AWS S3 Complete Guide: Storage, Security & Cost Optimization (2026)
Amazon S3 (Simple Storage Service) is the backbone of cloud storage. Every AWS workload uses S3 in some form — application assets, database backups, data lakes, static websites, Lambda deployment packages, CloudTrail logs, and more. S3 is one of the oldest AWS services (launched 2006) and one of the most feature-rich.
This guide covers everything you need to know about S3 for the AWS Solutions Architect exam and production usage.
S3 Core Concepts
Buckets and Objects
S3 is object storage — you store files (objects) in containers (buckets).
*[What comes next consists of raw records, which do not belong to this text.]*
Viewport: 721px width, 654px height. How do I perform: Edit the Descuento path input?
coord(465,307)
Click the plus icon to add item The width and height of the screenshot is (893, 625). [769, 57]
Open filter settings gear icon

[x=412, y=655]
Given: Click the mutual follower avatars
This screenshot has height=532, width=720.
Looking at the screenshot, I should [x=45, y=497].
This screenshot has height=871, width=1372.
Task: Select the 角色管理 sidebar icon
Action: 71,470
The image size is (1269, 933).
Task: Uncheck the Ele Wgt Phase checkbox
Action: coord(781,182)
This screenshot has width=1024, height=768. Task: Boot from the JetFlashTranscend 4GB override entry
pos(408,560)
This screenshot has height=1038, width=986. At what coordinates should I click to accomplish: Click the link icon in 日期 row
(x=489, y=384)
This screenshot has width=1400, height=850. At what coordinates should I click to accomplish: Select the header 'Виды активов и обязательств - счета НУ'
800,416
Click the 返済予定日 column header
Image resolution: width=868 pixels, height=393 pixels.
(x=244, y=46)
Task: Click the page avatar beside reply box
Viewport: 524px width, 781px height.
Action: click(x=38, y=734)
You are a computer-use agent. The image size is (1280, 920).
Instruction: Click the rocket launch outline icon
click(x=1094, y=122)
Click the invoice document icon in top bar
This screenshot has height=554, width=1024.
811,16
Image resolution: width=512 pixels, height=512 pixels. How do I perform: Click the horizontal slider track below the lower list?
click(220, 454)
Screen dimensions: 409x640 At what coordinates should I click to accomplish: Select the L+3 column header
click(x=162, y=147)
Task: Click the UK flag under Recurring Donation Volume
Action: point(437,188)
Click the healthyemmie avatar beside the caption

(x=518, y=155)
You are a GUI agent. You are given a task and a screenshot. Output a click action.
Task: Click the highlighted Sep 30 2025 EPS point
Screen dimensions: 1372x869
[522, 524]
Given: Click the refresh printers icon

- Bucket: A globally unique container for objects. Tied to a region but names are globally unique across all AWS accounts.
- Object: A file + metadata. Max size 5 TB. Uploaded via multipart for objects > 100 MB.
- Key: The object's unique identifier within a bucket. Looks like a path:
/images/products/123.jpg— but S3 has no real folders, just key prefixes. - Object URL:
https://bucket-name.s3.us-east-1.amazonaws.com/key
S3 Is Not a Filesystem
Common misconception: S3 is like a network drive.
S3 is an object store, not a block device or filesystem:
- No in-place editing — you replace objects entirely
- No locking (use DynamoDB for distributed locking)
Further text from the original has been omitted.